_Task item_.
Your task is to retype every entry exactly, omitting nothing.

┌─ Source data

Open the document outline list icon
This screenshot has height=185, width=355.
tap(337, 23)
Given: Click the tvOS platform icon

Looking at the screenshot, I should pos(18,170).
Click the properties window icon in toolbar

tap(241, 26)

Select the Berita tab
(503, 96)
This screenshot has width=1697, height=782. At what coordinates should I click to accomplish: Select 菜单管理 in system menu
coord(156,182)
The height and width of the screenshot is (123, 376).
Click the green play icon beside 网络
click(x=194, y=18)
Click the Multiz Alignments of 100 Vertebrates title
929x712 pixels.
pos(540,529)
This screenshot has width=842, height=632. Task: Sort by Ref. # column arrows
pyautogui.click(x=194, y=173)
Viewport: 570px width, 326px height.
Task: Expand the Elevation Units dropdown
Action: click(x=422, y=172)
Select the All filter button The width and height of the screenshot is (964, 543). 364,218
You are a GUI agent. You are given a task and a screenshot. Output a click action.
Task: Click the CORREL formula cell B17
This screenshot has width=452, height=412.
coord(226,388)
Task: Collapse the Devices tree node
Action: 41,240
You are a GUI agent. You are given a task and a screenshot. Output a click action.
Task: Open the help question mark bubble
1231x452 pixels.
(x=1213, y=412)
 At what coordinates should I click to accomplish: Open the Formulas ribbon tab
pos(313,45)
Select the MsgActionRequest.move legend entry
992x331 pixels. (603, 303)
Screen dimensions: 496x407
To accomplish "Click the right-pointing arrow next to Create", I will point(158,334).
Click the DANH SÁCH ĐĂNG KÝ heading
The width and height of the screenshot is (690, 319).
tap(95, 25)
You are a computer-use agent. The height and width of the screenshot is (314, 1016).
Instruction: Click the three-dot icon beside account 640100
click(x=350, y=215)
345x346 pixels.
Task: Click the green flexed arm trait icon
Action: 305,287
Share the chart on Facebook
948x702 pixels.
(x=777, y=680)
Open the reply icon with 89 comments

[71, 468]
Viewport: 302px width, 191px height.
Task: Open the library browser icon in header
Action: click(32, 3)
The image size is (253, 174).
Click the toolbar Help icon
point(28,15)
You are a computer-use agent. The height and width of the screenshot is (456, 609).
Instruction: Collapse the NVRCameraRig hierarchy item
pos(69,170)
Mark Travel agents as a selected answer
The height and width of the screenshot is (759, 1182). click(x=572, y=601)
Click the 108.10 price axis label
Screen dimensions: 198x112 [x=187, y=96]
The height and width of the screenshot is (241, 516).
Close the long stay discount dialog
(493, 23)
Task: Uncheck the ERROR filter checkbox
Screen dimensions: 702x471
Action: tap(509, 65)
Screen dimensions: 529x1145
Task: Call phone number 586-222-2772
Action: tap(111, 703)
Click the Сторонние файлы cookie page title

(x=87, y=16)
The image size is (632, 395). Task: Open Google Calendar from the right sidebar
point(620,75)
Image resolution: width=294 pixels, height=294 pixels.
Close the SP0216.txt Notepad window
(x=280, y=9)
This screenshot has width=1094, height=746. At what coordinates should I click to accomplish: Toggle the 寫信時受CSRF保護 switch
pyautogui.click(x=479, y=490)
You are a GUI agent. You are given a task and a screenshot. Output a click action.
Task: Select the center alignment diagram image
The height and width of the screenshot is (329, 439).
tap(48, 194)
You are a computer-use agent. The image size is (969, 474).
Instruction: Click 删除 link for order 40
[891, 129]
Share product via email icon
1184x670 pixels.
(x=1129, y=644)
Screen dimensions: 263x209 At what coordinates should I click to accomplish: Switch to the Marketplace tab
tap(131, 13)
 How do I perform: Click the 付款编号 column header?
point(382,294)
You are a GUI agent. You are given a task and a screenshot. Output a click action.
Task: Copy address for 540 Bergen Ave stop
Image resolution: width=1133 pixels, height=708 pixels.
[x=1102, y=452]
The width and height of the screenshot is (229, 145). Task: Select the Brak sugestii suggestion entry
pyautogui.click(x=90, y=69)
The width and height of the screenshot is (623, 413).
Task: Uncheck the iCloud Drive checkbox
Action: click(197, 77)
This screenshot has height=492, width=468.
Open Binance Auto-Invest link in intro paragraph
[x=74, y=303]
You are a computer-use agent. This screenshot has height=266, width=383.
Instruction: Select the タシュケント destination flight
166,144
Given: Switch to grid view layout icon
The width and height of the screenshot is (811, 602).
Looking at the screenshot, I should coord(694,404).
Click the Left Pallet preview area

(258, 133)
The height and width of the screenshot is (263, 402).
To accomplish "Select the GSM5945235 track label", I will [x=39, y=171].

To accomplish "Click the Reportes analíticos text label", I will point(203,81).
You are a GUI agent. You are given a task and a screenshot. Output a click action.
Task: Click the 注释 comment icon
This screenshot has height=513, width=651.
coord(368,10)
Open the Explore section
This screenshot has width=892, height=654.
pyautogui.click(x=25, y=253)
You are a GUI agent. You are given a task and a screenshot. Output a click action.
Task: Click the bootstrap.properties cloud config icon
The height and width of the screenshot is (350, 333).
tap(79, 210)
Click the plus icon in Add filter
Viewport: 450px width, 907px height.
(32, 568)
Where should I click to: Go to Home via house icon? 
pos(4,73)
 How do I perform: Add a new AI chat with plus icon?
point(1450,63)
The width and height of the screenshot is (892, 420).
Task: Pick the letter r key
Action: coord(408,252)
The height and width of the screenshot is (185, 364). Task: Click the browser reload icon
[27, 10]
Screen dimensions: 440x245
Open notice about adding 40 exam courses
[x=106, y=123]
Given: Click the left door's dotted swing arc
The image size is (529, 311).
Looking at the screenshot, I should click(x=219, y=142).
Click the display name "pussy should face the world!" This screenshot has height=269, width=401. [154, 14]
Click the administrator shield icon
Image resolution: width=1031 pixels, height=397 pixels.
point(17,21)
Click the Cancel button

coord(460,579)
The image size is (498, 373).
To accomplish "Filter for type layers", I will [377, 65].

└─

_Answer box_.
Open the document outline list icon
This screenshot has height=185, width=355.
tap(337, 23)
Given: Click the tvOS platform icon

Looking at the screenshot, I should pos(18,170).
Click the properties window icon in toolbar

tap(241, 26)

Select the Berita tab
(503, 96)
This screenshot has width=1697, height=782. At what coordinates should I click to accomplish: Select 菜单管理 in system menu
coord(156,182)
The height and width of the screenshot is (123, 376).
Click the green play icon beside 网络
click(x=194, y=18)
Click the Multiz Alignments of 100 Vertebrates title
929x712 pixels.
pos(540,529)
This screenshot has width=842, height=632. Task: Sort by Ref. # column arrows
pyautogui.click(x=194, y=173)
Viewport: 570px width, 326px height.
Task: Expand the Elevation Units dropdown
Action: click(x=422, y=172)
Select the All filter button The width and height of the screenshot is (964, 543). 364,218
You are a GUI agent. You are given a task and a screenshot. Output a click action.
Task: Click the CORREL formula cell B17
This screenshot has width=452, height=412.
coord(226,388)
Task: Collapse the Devices tree node
Action: 41,240
You are a GUI agent. You are given a task and a screenshot. Output a click action.
Task: Open the help question mark bubble
1231x452 pixels.
(x=1213, y=412)
 At what coordinates should I click to accomplish: Open the Formulas ribbon tab
pos(313,45)
Select the MsgActionRequest.move legend entry
992x331 pixels. (603, 303)
Screen dimensions: 496x407
To accomplish "Click the right-pointing arrow next to Create", I will point(158,334).
Click the DANH SÁCH ĐĂNG KÝ heading
The width and height of the screenshot is (690, 319).
tap(95, 25)
You are a computer-use agent. The height and width of the screenshot is (314, 1016).
Instruction: Click the three-dot icon beside account 640100
click(x=350, y=215)
345x346 pixels.
Task: Click the green flexed arm trait icon
Action: 305,287
Share the chart on Facebook
948x702 pixels.
(x=777, y=680)
Open the reply icon with 89 comments

[71, 468]
Viewport: 302px width, 191px height.
Task: Open the library browser icon in header
Action: click(32, 3)
The image size is (253, 174).
Click the toolbar Help icon
point(28,15)
You are a computer-use agent. The height and width of the screenshot is (456, 609).
Instruction: Collapse the NVRCameraRig hierarchy item
pos(69,170)
Mark Travel agents as a selected answer
The height and width of the screenshot is (759, 1182). click(x=572, y=601)
Click the 108.10 price axis label
Screen dimensions: 198x112 [x=187, y=96]
The height and width of the screenshot is (241, 516).
Close the long stay discount dialog
(493, 23)
Task: Uncheck the ERROR filter checkbox
Screen dimensions: 702x471
Action: tap(509, 65)
Screen dimensions: 529x1145
Task: Call phone number 586-222-2772
Action: tap(111, 703)
Click the Сторонние файлы cookie page title

(x=87, y=16)
The image size is (632, 395). Task: Open Google Calendar from the right sidebar
point(620,75)
Image resolution: width=294 pixels, height=294 pixels.
Close the SP0216.txt Notepad window
(x=280, y=9)
This screenshot has width=1094, height=746. At what coordinates should I click to accomplish: Toggle the 寫信時受CSRF保護 switch
pyautogui.click(x=479, y=490)
You are a GUI agent. You are given a task and a screenshot. Output a click action.
Task: Select the center alignment diagram image
The height and width of the screenshot is (329, 439).
tap(48, 194)
You are a computer-use agent. The image size is (969, 474).
Instruction: Click 删除 link for order 40
[891, 129]
Share product via email icon
1184x670 pixels.
(x=1129, y=644)
Screen dimensions: 263x209 At what coordinates should I click to accomplish: Switch to the Marketplace tab
tap(131, 13)
 How do I perform: Click the 付款编号 column header?
point(382,294)
You are a GUI agent. You are given a task and a screenshot. Output a click action.
Task: Copy address for 540 Bergen Ave stop
Image resolution: width=1133 pixels, height=708 pixels.
[x=1102, y=452]
The width and height of the screenshot is (229, 145). Task: Select the Brak sugestii suggestion entry
pyautogui.click(x=90, y=69)
The width and height of the screenshot is (623, 413).
Task: Uncheck the iCloud Drive checkbox
Action: click(197, 77)
This screenshot has height=492, width=468.
Open Binance Auto-Invest link in intro paragraph
[x=74, y=303]
You are a computer-use agent. This screenshot has height=266, width=383.
Instruction: Select the タシュケント destination flight
166,144
Given: Switch to grid view layout icon
The width and height of the screenshot is (811, 602).
Looking at the screenshot, I should coord(694,404).
Click the Left Pallet preview area

(258, 133)
The height and width of the screenshot is (263, 402).
To accomplish "Select the GSM5945235 track label", I will [x=39, y=171].

To accomplish "Click the Reportes analíticos text label", I will point(203,81).
You are a GUI agent. You are given a task and a screenshot. Output a click action.
Task: Click the 注释 comment icon
This screenshot has height=513, width=651.
coord(368,10)
Open the Explore section
This screenshot has width=892, height=654.
pyautogui.click(x=25, y=253)
You are a GUI agent. You are given a task and a screenshot. Output a click action.
Task: Click the bootstrap.properties cloud config icon
The height and width of the screenshot is (350, 333).
tap(79, 210)
Click the plus icon in Add filter
Viewport: 450px width, 907px height.
(32, 568)
Where should I click to: Go to Home via house icon? 
pos(4,73)
 How do I perform: Add a new AI chat with plus icon?
point(1450,63)
The width and height of the screenshot is (892, 420).
Task: Pick the letter r key
Action: coord(408,252)
The height and width of the screenshot is (185, 364). Task: Click the browser reload icon
[27, 10]
Screen dimensions: 440x245
Open notice about adding 40 exam courses
[x=106, y=123]
Given: Click the left door's dotted swing arc
The image size is (529, 311).
Looking at the screenshot, I should click(x=219, y=142).
Click the display name "pussy should face the world!" This screenshot has height=269, width=401. [154, 14]
Click the administrator shield icon
Image resolution: width=1031 pixels, height=397 pixels.
point(17,21)
Click the Cancel button

coord(460,579)
The image size is (498, 373).
To accomplish "Filter for type layers", I will [377, 65].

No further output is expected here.